I have been reading Jim Aiken’s wonderful book “The Inform 7 Handbook.” In it, he gives an example of how one might go about setting a little red barn as an room in a Farmyard. We want the player to be able to not just go north to enter the barn, but to be able to type “enter the barn” and “go inside” and so forth.
So we have this:
The Farmyard is a room. “A muddy farmyard. A little red barn stands to the north.”
The barn-exterior is scenery in the Farmyard. The description is “The barn is freshly painted a
cheerful bright red.” Understand “little”, “red”, and “barn” as the barn-exterior. The printed name of the barn-exterior is “little red barn”.
Little Red Barn is north of the Farmyard. “In the barn you can see some stalls and some hay.”

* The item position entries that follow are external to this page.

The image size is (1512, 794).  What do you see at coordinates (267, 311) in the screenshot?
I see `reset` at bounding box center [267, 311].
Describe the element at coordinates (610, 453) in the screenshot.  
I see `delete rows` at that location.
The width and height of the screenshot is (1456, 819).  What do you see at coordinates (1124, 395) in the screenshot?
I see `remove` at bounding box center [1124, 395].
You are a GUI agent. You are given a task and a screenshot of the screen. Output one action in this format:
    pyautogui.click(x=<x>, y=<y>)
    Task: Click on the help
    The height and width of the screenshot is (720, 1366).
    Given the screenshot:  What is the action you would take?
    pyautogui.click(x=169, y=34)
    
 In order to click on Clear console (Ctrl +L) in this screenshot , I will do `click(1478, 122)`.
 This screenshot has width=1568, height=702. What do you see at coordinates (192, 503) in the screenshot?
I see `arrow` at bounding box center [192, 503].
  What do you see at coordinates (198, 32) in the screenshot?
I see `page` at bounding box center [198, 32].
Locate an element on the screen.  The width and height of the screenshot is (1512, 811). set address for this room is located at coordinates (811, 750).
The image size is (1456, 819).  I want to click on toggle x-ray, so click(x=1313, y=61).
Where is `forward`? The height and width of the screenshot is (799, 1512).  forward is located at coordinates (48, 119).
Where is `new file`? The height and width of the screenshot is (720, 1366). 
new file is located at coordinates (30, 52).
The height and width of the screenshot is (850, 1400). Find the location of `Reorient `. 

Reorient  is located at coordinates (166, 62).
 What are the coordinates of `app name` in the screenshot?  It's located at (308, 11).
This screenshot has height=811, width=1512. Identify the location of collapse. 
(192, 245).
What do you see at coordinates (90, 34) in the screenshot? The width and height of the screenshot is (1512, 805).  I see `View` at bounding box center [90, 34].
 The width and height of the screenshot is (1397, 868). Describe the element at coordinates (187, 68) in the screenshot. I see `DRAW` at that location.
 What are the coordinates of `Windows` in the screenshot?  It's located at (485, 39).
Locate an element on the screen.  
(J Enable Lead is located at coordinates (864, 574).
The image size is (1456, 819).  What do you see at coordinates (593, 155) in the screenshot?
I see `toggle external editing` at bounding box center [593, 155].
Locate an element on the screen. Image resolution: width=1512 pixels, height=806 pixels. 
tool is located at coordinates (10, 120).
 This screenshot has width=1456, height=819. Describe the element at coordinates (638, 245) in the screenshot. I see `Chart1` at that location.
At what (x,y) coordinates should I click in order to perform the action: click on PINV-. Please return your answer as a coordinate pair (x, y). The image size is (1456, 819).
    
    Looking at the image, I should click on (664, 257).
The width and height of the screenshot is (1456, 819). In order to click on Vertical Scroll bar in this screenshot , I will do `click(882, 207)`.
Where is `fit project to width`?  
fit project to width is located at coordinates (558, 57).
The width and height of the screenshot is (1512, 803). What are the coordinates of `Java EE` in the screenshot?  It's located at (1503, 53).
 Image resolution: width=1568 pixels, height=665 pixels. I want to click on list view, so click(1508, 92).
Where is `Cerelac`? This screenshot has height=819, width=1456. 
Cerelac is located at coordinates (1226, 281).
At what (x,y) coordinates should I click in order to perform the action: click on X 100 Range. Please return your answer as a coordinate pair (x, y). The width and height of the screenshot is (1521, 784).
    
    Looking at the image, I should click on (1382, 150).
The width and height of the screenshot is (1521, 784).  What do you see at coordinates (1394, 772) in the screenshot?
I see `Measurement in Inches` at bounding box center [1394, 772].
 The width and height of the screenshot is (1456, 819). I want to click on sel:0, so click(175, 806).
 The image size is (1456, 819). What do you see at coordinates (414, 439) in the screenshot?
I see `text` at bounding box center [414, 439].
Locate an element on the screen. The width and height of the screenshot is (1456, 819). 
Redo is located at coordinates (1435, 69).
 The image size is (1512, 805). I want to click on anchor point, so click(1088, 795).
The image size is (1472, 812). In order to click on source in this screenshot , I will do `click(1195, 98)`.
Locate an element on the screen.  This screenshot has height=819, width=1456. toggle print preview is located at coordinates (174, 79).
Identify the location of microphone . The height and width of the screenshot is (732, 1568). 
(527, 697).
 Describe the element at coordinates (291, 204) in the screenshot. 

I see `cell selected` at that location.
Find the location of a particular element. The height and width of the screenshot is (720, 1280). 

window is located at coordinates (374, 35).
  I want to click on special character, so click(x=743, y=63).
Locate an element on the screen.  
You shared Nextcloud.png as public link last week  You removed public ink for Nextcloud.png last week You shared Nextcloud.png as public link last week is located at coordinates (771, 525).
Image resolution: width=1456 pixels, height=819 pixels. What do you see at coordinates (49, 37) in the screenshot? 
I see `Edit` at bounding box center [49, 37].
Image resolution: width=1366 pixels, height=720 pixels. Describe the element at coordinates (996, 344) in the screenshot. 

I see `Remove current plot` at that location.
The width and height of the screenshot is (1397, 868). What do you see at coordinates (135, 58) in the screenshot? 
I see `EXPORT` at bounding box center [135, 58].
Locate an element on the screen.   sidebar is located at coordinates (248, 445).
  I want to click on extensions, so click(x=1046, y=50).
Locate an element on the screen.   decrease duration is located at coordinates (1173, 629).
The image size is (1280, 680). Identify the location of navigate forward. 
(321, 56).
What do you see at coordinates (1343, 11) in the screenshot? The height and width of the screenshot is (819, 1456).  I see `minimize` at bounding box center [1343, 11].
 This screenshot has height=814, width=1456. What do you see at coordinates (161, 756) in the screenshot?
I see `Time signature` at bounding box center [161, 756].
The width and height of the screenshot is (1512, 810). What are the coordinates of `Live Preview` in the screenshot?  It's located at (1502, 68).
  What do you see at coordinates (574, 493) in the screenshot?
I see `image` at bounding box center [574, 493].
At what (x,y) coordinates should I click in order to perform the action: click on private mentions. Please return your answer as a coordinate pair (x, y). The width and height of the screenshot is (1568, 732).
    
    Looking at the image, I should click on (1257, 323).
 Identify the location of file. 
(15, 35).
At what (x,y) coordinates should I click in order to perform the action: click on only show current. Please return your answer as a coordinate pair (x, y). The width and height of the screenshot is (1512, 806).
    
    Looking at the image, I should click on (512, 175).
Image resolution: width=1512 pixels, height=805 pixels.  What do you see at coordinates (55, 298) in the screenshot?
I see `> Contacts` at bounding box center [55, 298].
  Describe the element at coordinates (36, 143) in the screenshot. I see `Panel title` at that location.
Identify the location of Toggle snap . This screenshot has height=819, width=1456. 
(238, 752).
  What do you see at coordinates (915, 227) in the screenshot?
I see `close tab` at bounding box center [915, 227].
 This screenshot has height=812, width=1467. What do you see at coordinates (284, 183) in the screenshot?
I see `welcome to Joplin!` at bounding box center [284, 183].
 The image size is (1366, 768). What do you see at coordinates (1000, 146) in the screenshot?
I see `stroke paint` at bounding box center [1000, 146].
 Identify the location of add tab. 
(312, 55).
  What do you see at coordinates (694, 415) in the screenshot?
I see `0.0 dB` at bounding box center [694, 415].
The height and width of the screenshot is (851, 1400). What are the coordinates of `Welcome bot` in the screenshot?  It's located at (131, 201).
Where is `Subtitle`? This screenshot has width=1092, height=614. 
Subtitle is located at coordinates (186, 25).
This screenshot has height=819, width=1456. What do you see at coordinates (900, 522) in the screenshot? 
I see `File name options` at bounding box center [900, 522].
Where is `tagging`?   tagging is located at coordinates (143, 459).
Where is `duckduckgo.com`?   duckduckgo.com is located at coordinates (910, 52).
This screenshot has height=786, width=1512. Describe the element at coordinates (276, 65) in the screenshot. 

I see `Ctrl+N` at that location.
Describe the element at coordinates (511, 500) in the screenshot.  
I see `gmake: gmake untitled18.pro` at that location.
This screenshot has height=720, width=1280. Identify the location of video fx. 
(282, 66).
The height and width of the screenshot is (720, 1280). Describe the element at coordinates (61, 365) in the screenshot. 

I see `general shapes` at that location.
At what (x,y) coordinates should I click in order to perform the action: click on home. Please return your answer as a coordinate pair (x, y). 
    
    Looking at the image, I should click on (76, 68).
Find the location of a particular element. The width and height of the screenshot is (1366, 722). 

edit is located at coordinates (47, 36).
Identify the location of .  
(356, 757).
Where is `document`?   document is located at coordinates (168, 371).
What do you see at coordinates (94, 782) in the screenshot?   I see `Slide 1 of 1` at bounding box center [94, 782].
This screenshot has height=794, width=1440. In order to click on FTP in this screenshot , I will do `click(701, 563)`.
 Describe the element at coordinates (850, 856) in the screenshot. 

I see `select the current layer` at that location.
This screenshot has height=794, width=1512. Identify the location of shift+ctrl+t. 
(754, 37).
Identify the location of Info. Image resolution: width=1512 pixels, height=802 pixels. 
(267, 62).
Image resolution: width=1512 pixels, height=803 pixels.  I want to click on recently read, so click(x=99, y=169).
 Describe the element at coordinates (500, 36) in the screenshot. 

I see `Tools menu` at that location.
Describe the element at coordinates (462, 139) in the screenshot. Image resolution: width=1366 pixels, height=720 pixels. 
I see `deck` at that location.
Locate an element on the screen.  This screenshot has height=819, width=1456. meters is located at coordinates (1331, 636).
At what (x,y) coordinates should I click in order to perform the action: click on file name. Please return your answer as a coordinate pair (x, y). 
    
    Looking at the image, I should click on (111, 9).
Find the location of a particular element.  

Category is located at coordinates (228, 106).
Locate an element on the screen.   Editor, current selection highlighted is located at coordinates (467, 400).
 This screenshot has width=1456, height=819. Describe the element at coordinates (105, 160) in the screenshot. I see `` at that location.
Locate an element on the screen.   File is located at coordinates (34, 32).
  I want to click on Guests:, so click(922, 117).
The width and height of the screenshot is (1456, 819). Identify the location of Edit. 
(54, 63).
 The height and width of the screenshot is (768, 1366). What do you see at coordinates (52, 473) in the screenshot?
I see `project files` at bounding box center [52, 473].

Instead of entering the barn-exterior:
try going north.
Instead of going inside in the Farmyard:
try going north.
Instead of going outside in the Little Red Barn:
try going south.
Instead of exiting in the Little Red Barn:
try going south.
I understand this example code, and it all works as expected. However, I noticed that if the player enters the barn, they will exit if they just type “exit.” If they type “exit barn” then they get the message, “I only understood you as far as wanting to exit.”
So I figured I would add this:
The barn-interior is scenery in the Little Red Barn. Understand “little”, “red”, and “barn” as the barn-interior. The printed name of the barn-interior is “little red barn”.
Instead of exiting the barn-interior:
try going south.
However, this did not work. The source failed to compile, giving this error:
Problem. You wrote ‘Instead of exiting the barn-interior’ , which seems to introduce a rule taking effect only if the action is ‘exiting the barn-interior’. But that did not make sense as a description of an action. I am unable to place this rule into any rulebook.
I don’t understand why “Instead of entering the barn-exterior” works fine, but “Instead of exiting the barn-interior” fails. Isn’t exiting a defined action already, just like entering?